>> start Page extract
Take it seriously. Everyone makes a joke now and then to break the tension, but things need to carry the correct amount of gravity in your writing. Rape, death, and unrequited love should not be things you casually bring up and then toss aside. If you’re kicking puppies, slaughtering camp counselors, or unleashing deadly plagues, these acts should be getting a very specific emotional response. When the reader thinks you’re not taking the events in your book seriously, well… why should they?

Again, tweaking these things does not guarantee that your writing will now have beautiful, compelling flow. But if you keep at it and continue to work on them, one day it’ll all just click.

Hey, it took over three years before my sensei would call what I was doing senchin.

Next week I wanted to talk a bit about love for the holiday weekend, but I’m not sure I’ll have a rant formulated by then. I may just have to be critical about things.

Until then, go write.
>> end Page extract
>> start Entries provided
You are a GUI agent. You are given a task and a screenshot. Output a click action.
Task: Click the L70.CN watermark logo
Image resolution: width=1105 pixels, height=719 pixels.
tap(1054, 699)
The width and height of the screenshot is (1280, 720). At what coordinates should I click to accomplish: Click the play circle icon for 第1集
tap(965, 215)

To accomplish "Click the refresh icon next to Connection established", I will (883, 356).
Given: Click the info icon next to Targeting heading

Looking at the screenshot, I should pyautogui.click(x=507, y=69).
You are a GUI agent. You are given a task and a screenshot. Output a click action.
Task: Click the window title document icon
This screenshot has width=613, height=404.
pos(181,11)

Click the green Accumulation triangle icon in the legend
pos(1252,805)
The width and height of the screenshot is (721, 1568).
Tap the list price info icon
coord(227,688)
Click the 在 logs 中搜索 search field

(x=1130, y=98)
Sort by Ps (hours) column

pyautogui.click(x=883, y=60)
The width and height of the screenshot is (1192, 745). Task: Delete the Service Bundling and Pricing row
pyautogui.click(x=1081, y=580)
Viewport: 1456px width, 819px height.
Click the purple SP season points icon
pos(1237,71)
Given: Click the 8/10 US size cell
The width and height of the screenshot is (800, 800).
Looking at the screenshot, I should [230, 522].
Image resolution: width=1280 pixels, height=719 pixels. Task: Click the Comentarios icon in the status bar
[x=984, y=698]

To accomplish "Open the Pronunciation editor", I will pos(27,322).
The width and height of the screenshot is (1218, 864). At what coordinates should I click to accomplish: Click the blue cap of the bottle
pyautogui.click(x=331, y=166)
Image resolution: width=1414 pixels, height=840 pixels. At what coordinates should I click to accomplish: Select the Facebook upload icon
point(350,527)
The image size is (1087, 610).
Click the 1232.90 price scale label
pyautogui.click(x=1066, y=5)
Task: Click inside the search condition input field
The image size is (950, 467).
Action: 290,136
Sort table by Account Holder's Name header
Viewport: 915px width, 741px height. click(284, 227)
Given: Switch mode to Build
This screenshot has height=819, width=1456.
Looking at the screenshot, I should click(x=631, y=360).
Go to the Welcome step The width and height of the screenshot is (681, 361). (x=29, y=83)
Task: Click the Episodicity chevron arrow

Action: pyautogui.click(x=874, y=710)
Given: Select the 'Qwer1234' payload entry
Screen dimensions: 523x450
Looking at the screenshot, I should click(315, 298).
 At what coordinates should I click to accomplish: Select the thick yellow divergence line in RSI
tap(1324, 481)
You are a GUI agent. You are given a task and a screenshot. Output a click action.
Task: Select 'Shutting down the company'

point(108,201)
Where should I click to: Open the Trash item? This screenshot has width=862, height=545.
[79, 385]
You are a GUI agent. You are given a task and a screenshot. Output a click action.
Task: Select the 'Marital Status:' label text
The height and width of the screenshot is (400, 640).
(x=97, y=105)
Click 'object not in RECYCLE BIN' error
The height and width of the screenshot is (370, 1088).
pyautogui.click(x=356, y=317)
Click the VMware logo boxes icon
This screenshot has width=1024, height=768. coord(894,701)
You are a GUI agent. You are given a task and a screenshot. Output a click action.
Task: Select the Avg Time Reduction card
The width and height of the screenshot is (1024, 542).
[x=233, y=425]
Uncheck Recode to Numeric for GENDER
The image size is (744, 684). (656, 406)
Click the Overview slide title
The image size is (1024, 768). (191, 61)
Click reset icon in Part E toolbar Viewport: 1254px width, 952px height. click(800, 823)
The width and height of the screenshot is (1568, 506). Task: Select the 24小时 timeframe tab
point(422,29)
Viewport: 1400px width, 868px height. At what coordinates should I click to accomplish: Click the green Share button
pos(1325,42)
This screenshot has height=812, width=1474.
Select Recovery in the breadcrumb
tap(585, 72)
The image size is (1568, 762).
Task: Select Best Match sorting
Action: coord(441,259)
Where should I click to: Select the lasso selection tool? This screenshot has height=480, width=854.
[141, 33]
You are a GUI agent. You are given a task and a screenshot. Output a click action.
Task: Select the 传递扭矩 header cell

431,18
>> end Entries provided
What is asked:
(1) According to the writing advice text, how long did it take before the writer's sensei would call what the writer was doing senchin?
(2) Print the entries from their very first line through the line containing "should pyautogui.click(x=507, y=69).", including both ends.

Results of the tasks:
(1) Over three years.

(2)
You are a GUI agent. You are given a task and a screenshot. Output a click action.
Task: Click the L70.CN watermark logo
Image resolution: width=1105 pixels, height=719 pixels.
tap(1054, 699)
The width and height of the screenshot is (1280, 720). At what coordinates should I click to accomplish: Click the play circle icon for 第1集
tap(965, 215)

To accomplish "Click the refresh icon next to Connection established", I will (883, 356).
Given: Click the info icon next to Targeting heading

Looking at the screenshot, I should pyautogui.click(x=507, y=69).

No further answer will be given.